TASK DESCRIPTION:
The listing that follows is to be output in full and without change.

TASK INPUTS:
※ ※ ※
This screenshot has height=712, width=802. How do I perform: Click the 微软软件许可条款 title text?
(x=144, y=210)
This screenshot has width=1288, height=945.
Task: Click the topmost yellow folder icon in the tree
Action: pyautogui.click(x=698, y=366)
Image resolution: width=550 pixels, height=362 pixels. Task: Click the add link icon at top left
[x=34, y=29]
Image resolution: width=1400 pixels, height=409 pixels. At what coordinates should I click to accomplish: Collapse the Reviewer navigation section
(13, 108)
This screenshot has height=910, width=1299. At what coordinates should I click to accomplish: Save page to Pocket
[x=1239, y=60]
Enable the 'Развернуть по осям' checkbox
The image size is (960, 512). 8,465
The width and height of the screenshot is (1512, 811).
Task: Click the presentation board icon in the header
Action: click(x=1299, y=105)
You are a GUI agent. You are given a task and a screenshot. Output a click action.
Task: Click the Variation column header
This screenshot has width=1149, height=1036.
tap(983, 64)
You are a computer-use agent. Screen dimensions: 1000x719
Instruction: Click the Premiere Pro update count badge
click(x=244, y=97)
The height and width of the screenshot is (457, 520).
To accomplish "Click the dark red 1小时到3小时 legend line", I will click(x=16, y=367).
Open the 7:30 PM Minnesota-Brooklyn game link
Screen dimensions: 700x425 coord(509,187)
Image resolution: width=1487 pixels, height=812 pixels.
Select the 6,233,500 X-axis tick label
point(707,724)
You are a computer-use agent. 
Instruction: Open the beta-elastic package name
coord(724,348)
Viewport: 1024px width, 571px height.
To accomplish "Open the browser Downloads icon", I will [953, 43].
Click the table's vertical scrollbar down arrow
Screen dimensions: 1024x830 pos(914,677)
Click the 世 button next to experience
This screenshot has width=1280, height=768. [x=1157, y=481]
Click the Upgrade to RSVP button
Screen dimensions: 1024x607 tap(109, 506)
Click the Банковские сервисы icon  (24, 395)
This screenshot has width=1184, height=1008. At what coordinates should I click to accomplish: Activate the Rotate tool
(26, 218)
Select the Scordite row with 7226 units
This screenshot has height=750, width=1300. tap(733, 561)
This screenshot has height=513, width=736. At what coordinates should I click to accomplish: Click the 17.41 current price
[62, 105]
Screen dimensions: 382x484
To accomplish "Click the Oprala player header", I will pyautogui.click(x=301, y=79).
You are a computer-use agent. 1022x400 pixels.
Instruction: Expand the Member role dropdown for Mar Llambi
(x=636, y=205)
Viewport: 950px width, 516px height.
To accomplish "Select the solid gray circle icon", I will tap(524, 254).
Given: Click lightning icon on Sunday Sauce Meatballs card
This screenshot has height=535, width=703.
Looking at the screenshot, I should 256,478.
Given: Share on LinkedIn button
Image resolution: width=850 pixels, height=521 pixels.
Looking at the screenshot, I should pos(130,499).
※ ※ ※
TASK RESPONSE:
This screenshot has height=712, width=802. How do I perform: Click the 微软软件许可条款 title text?
(x=144, y=210)
This screenshot has width=1288, height=945.
Task: Click the topmost yellow folder icon in the tree
Action: pyautogui.click(x=698, y=366)
Image resolution: width=550 pixels, height=362 pixels. Task: Click the add link icon at top left
[x=34, y=29]
Image resolution: width=1400 pixels, height=409 pixels. At what coordinates should I click to accomplish: Collapse the Reviewer navigation section
(13, 108)
This screenshot has height=910, width=1299. At what coordinates should I click to accomplish: Save page to Pocket
[x=1239, y=60]
Enable the 'Развернуть по осям' checkbox
The image size is (960, 512). 8,465
The width and height of the screenshot is (1512, 811).
Task: Click the presentation board icon in the header
Action: click(x=1299, y=105)
You are a GUI agent. You are given a task and a screenshot. Output a click action.
Task: Click the Variation column header
This screenshot has width=1149, height=1036.
tap(983, 64)
You are a computer-use agent. Screen dimensions: 1000x719
Instruction: Click the Premiere Pro update count badge
click(x=244, y=97)
The height and width of the screenshot is (457, 520).
To accomplish "Click the dark red 1小时到3小时 legend line", I will click(x=16, y=367).
Open the 7:30 PM Minnesota-Brooklyn game link
Screen dimensions: 700x425 coord(509,187)
Image resolution: width=1487 pixels, height=812 pixels.
Select the 6,233,500 X-axis tick label
point(707,724)
You are a computer-use agent. 
Instruction: Open the beta-elastic package name
coord(724,348)
Viewport: 1024px width, 571px height.
To accomplish "Open the browser Downloads icon", I will [953, 43].
Click the table's vertical scrollbar down arrow
Screen dimensions: 1024x830 pos(914,677)
Click the 世 button next to experience
This screenshot has width=1280, height=768. [x=1157, y=481]
Click the Upgrade to RSVP button
Screen dimensions: 1024x607 tap(109, 506)
Click the Банковские сервисы icon  (24, 395)
This screenshot has width=1184, height=1008. At what coordinates should I click to accomplish: Activate the Rotate tool
(26, 218)
Select the Scordite row with 7226 units
This screenshot has height=750, width=1300. tap(733, 561)
This screenshot has height=513, width=736. At what coordinates should I click to accomplish: Click the 17.41 current price
[62, 105]
Screen dimensions: 382x484
To accomplish "Click the Oprala player header", I will pyautogui.click(x=301, y=79).
You are a computer-use agent. 1022x400 pixels.
Instruction: Expand the Member role dropdown for Mar Llambi
(x=636, y=205)
Viewport: 950px width, 516px height.
To accomplish "Select the solid gray circle icon", I will tap(524, 254).
Given: Click lightning icon on Sunday Sauce Meatballs card
This screenshot has height=535, width=703.
Looking at the screenshot, I should 256,478.
Given: Share on LinkedIn button
Image resolution: width=850 pixels, height=521 pixels.
Looking at the screenshot, I should pos(130,499).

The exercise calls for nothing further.